7.- El apartado segundo del art. 15 de la Ley de Competencia Desleal no tiene por objeto reprimir el incumplimiento de obligaciones normativas reguladoras de la competencia por parte de los competidores concurrentes en el mercado, sino reprimir los efectos perjudiciales que para el mercado conllevan las infracciones de tales normas por parte de los competidores que participan en el mismo. En la sentencia 1348/2006, de 29 de diciembre, declaramos lo siguiente:

«Hay que partir de la constatación de que, según la Ley de Competencia Desleal, la calificación como desleal de la infracción de una norma no es una suerte de sanción general añadida a la prevista por la norma vulnerada, sino que supone un ilícito distinto al de la ilegalidad de la actuación, al tiempo que una sanción distinta a la prevista en la norma vulnerada, y así lo entiende un amplio y autorizado sector de la doctrina y puede deducirse de alguna decisión de esta Sala (Sentencia de 13 de marzo de 2000)».

QUINTO.- Sobre los problemas de imputabilidad a la demandada.

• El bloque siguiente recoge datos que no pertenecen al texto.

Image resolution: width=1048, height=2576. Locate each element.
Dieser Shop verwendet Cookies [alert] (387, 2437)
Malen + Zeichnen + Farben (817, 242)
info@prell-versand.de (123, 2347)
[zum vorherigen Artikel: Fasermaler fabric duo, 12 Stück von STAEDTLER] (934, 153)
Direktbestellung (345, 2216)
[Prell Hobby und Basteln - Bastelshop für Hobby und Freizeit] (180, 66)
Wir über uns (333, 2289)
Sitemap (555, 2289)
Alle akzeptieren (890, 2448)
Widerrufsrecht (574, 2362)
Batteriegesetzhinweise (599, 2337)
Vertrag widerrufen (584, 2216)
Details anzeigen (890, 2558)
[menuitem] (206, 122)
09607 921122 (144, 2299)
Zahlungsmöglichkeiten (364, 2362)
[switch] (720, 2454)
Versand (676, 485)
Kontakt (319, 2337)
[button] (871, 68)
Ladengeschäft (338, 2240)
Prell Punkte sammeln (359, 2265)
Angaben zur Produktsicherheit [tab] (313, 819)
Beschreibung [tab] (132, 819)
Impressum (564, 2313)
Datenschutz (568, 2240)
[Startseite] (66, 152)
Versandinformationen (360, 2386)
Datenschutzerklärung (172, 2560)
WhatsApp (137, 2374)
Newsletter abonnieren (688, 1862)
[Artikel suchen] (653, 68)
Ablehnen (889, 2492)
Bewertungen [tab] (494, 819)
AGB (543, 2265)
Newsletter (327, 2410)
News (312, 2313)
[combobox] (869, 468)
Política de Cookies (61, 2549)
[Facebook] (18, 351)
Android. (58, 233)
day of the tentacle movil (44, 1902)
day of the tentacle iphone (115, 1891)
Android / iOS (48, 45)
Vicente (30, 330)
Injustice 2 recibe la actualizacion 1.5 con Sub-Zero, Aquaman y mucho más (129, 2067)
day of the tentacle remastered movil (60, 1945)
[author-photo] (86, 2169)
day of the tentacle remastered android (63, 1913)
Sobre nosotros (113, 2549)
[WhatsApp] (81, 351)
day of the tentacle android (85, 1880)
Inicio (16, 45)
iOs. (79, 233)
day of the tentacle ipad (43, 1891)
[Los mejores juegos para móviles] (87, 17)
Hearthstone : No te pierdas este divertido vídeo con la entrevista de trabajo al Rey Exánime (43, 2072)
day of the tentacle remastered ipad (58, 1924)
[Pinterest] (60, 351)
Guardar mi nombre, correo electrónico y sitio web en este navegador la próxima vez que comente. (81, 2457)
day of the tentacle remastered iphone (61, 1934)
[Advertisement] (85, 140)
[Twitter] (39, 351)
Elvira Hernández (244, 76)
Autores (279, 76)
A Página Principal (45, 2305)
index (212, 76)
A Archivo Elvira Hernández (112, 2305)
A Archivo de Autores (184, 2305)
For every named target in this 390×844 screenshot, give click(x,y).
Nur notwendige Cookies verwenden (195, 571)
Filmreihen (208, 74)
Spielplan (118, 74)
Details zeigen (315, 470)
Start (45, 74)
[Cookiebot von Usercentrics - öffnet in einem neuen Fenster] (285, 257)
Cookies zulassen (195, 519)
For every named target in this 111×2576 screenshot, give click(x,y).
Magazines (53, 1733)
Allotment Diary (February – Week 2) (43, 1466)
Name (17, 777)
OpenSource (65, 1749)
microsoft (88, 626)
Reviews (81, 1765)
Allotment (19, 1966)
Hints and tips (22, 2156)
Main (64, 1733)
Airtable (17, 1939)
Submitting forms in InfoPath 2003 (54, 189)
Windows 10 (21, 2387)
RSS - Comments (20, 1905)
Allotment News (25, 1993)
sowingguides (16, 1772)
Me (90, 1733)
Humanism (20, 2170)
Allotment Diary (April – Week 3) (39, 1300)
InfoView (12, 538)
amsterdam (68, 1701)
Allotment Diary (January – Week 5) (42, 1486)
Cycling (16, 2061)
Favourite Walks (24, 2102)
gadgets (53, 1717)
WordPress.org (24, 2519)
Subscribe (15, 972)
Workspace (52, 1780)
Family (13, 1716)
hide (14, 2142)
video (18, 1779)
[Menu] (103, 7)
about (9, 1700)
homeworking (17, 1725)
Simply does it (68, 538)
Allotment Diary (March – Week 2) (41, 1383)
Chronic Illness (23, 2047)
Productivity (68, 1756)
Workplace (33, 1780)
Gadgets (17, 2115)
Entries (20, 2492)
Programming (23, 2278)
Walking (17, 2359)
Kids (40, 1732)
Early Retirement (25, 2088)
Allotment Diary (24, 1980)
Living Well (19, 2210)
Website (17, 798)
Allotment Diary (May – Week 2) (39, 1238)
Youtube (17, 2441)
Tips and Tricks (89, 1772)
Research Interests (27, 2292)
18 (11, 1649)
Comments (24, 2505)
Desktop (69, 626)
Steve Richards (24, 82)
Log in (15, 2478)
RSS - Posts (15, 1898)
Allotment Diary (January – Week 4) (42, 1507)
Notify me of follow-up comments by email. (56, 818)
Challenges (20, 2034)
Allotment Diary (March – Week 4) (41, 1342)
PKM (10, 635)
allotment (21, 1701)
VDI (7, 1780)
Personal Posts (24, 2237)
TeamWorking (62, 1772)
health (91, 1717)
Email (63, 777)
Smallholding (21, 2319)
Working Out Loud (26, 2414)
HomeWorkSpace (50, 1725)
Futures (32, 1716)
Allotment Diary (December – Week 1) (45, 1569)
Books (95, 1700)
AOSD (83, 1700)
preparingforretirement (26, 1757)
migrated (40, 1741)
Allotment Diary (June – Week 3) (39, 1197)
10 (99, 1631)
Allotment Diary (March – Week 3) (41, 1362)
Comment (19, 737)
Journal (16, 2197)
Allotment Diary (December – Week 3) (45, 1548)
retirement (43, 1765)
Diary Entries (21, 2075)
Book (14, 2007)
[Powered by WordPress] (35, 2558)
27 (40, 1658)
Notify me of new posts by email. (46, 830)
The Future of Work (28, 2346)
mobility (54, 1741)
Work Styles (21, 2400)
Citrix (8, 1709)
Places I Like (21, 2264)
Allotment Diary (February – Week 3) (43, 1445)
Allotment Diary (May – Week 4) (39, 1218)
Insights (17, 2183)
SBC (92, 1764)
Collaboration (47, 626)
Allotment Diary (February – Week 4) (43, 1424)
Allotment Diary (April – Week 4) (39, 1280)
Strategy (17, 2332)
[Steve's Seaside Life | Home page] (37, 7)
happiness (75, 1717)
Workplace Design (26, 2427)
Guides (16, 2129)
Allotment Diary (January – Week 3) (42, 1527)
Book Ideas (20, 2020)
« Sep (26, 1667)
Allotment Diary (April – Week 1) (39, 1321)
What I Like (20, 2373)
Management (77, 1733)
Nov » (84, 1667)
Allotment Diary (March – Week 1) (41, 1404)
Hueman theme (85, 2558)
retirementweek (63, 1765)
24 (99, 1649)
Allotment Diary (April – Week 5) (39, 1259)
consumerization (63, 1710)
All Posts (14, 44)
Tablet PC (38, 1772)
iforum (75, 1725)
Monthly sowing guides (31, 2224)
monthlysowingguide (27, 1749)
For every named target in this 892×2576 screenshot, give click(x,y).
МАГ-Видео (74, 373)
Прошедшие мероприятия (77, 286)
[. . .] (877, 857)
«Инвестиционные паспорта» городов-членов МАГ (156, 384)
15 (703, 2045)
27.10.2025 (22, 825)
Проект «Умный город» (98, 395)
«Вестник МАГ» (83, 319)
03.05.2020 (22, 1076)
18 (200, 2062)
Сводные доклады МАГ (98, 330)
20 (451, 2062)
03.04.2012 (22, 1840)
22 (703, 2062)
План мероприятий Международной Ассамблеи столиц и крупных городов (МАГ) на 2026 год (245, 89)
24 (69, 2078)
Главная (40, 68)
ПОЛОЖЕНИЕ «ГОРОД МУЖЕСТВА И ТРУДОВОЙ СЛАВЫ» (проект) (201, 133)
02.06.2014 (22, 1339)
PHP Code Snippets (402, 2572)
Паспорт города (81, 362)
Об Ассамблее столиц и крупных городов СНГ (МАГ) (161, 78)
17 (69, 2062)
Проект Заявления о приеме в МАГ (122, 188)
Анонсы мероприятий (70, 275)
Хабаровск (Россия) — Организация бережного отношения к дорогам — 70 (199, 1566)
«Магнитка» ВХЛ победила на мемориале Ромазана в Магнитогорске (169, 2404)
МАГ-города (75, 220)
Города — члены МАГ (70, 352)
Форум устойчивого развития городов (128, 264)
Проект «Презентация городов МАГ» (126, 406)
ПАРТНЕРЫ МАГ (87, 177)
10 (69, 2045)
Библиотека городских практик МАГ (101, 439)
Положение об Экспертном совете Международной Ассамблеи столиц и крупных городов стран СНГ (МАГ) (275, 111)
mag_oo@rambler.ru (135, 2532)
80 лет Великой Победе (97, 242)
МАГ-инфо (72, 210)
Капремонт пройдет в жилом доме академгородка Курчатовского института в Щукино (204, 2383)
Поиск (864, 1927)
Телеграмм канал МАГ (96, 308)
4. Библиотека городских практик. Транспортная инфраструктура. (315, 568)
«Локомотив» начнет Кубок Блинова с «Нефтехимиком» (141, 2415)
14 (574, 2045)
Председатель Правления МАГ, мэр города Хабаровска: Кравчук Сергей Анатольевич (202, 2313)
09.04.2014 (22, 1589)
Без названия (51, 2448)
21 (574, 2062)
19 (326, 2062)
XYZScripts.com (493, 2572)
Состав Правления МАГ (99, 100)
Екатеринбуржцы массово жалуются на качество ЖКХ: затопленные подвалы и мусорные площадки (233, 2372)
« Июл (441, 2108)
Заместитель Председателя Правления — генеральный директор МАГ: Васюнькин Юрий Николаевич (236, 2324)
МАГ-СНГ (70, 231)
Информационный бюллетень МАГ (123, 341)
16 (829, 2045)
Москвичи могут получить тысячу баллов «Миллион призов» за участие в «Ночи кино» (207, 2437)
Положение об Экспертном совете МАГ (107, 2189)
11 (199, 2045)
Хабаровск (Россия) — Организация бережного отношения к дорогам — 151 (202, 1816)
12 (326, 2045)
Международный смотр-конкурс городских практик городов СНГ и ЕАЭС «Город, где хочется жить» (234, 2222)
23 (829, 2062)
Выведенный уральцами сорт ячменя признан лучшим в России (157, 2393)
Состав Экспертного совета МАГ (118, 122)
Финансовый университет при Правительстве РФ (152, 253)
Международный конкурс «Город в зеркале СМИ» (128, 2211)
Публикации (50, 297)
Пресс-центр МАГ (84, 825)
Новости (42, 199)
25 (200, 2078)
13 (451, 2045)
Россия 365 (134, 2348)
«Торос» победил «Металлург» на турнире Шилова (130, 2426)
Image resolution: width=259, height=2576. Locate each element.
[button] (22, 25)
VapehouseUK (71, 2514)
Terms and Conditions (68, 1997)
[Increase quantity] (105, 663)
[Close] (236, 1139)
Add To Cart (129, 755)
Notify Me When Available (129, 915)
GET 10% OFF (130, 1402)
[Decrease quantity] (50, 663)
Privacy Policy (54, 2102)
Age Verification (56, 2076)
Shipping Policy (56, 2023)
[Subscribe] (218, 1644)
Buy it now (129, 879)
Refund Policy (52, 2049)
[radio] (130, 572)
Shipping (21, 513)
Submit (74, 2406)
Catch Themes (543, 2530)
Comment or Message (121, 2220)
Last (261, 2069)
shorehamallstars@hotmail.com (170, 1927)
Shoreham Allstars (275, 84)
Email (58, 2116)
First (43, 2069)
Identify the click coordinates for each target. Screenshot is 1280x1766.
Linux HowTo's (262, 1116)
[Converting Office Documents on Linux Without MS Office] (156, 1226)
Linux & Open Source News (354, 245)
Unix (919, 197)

18.De lo actuado en este procedimiento considero acreditado, pues así lo reconoce la propia demandada, que carece de las licencias necesarias para realizar los servicios de taxi en la ciudad de Barcelona. La prueba practicada, básicamente documental y la declaración de los testigos, permite considerar acreditado que, a fecha de interposición de la demanda, los conductores que realizaban los servicios valiéndose de la aplicación Uber carecían de las licencias exigidas por la normativa del taxi en la ciudad de Barcelona.

Tampoco resulta controvertido que Uber establecía los criterios de selección de los conductores que realizaban el servicio, imponía criterios de adecuación de los vehículos a determinados estándar de calidad, facilitaba una herramienta informática de cobro de los servicios pagando por tarjeta de crédito, pago que se activaba por medio de la aplicación y no por gestión directa del pago en el vehículo, también queda acreditado que Uber establecía criterios orientativos de tarificación del servicio ajenos a las tarifas reglamentarias.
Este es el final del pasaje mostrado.